== Segment start ==

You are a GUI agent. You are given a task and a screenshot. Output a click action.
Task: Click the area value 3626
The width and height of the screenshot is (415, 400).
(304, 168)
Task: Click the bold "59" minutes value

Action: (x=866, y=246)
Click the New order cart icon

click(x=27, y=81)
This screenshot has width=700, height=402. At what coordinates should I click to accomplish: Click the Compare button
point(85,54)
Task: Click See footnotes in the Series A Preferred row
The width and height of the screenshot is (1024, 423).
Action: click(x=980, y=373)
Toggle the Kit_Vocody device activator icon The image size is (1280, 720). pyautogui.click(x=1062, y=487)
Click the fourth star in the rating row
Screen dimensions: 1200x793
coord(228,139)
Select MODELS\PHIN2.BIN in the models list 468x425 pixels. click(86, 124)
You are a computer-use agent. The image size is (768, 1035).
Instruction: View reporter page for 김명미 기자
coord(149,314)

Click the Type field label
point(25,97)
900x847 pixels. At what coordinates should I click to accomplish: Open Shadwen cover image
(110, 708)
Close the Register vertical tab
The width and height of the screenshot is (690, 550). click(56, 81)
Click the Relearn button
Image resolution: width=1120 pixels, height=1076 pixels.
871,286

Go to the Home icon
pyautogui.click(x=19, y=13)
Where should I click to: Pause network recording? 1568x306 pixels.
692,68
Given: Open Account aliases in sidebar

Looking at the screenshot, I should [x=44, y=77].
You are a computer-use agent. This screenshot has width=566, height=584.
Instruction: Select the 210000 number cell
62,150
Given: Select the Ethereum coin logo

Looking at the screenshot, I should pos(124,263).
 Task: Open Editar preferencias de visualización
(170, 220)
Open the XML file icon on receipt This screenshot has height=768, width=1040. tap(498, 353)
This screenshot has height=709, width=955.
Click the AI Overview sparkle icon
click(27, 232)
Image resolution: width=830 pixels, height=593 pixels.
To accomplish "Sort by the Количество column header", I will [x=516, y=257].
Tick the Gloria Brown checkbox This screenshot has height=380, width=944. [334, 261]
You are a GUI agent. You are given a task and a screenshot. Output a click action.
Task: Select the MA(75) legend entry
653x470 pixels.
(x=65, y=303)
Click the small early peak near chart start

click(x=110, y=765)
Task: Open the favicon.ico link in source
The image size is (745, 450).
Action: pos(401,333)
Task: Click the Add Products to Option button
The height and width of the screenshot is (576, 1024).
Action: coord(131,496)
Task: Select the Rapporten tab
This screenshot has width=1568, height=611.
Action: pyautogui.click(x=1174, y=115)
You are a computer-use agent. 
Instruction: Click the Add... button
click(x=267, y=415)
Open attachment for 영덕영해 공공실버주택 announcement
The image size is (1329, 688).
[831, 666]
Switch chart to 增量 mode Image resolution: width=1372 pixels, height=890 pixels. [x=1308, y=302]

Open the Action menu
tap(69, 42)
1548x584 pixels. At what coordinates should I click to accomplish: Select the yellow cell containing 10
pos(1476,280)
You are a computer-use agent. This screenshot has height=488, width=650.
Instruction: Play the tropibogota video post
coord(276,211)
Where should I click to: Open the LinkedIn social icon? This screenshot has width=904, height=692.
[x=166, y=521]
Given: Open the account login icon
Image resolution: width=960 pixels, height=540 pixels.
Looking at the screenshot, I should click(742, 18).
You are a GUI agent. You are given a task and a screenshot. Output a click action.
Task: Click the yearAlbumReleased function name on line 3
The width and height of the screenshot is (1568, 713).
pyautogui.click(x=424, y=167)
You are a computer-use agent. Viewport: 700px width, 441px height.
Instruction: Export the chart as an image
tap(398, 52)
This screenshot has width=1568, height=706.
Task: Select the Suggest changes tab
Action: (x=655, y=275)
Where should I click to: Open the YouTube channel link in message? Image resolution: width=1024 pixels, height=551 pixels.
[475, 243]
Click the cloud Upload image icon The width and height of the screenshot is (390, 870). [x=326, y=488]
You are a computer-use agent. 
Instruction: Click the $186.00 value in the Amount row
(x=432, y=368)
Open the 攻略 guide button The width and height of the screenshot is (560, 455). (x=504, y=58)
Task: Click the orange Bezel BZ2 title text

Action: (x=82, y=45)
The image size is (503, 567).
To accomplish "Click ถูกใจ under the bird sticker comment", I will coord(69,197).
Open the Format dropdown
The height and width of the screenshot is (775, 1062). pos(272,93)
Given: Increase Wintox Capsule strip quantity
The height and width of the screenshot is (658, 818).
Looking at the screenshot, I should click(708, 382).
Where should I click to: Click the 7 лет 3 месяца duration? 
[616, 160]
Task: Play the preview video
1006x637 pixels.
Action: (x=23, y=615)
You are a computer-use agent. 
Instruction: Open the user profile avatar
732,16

== Segment end ==

◆ **Directions**
The records above need to be retyped in full, exactly as given.

◆ **Reply**
You are a GUI agent. You are given a task and a screenshot. Output a click action.
Task: Click the area value 3626
The width and height of the screenshot is (415, 400).
(304, 168)
Task: Click the bold "59" minutes value

Action: (x=866, y=246)
Click the New order cart icon

click(x=27, y=81)
This screenshot has width=700, height=402. At what coordinates should I click to accomplish: Click the Compare button
point(85,54)
Task: Click See footnotes in the Series A Preferred row
The width and height of the screenshot is (1024, 423).
Action: click(x=980, y=373)
Toggle the Kit_Vocody device activator icon The image size is (1280, 720). pyautogui.click(x=1062, y=487)
Click the fourth star in the rating row
Screen dimensions: 1200x793
coord(228,139)
Select MODELS\PHIN2.BIN in the models list 468x425 pixels. click(86, 124)
You are a computer-use agent. The image size is (768, 1035).
Instruction: View reporter page for 김명미 기자
coord(149,314)

Click the Type field label
point(25,97)
900x847 pixels. At what coordinates should I click to accomplish: Open Shadwen cover image
(110, 708)
Close the Register vertical tab
The width and height of the screenshot is (690, 550). click(56, 81)
Click the Relearn button
Image resolution: width=1120 pixels, height=1076 pixels.
871,286

Go to the Home icon
pyautogui.click(x=19, y=13)
Where should I click to: Pause network recording? 1568x306 pixels.
692,68
Given: Open Account aliases in sidebar

Looking at the screenshot, I should [x=44, y=77].
You are a computer-use agent. This screenshot has width=566, height=584.
Instruction: Select the 210000 number cell
62,150
Given: Select the Ethereum coin logo

Looking at the screenshot, I should pos(124,263).
 Task: Open Editar preferencias de visualización
(170, 220)
Open the XML file icon on receipt This screenshot has height=768, width=1040. tap(498, 353)
This screenshot has height=709, width=955.
Click the AI Overview sparkle icon
click(27, 232)
Image resolution: width=830 pixels, height=593 pixels.
To accomplish "Sort by the Количество column header", I will [x=516, y=257].
Tick the Gloria Brown checkbox This screenshot has height=380, width=944. [334, 261]
You are a GUI agent. You are given a task and a screenshot. Output a click action.
Task: Select the MA(75) legend entry
653x470 pixels.
(x=65, y=303)
Click the small early peak near chart start

click(x=110, y=765)
Task: Open the favicon.ico link in source
The image size is (745, 450).
Action: pos(401,333)
Task: Click the Add Products to Option button
The height and width of the screenshot is (576, 1024).
Action: coord(131,496)
Task: Select the Rapporten tab
This screenshot has width=1568, height=611.
Action: pyautogui.click(x=1174, y=115)
You are a computer-use agent. 
Instruction: Click the Add... button
click(x=267, y=415)
Open attachment for 영덕영해 공공실버주택 announcement
The image size is (1329, 688).
[831, 666]
Switch chart to 增量 mode Image resolution: width=1372 pixels, height=890 pixels. [x=1308, y=302]

Open the Action menu
tap(69, 42)
1548x584 pixels. At what coordinates should I click to accomplish: Select the yellow cell containing 10
pos(1476,280)
You are a computer-use agent. This screenshot has height=488, width=650.
Instruction: Play the tropibogota video post
coord(276,211)
Where should I click to: Open the LinkedIn social icon? This screenshot has width=904, height=692.
[x=166, y=521]
Given: Open the account login icon
Image resolution: width=960 pixels, height=540 pixels.
Looking at the screenshot, I should click(742, 18).
You are a GUI agent. You are given a task and a screenshot. Output a click action.
Task: Click the yearAlbumReleased function name on line 3
The width and height of the screenshot is (1568, 713).
pyautogui.click(x=424, y=167)
You are a computer-use agent. Viewport: 700px width, 441px height.
Instruction: Export the chart as an image
tap(398, 52)
This screenshot has width=1568, height=706.
Task: Select the Suggest changes tab
Action: (x=655, y=275)
Where should I click to: Open the YouTube channel link in message? Image resolution: width=1024 pixels, height=551 pixels.
[475, 243]
Click the cloud Upload image icon The width and height of the screenshot is (390, 870). [x=326, y=488]
You are a computer-use agent. 
Instruction: Click the $186.00 value in the Amount row
(x=432, y=368)
Open the 攻略 guide button The width and height of the screenshot is (560, 455). (x=504, y=58)
Task: Click the orange Bezel BZ2 title text

Action: (x=82, y=45)
The image size is (503, 567).
To accomplish "Click ถูกใจ under the bird sticker comment", I will coord(69,197).
Open the Format dropdown
The height and width of the screenshot is (775, 1062). pos(272,93)
Given: Increase Wintox Capsule strip quantity
The height and width of the screenshot is (658, 818).
Looking at the screenshot, I should click(708, 382).
Where should I click to: Click the 7 лет 3 месяца duration? 
[616, 160]
Task: Play the preview video
1006x637 pixels.
Action: (x=23, y=615)
You are a computer-use agent. 
Instruction: Open the user profile avatar
732,16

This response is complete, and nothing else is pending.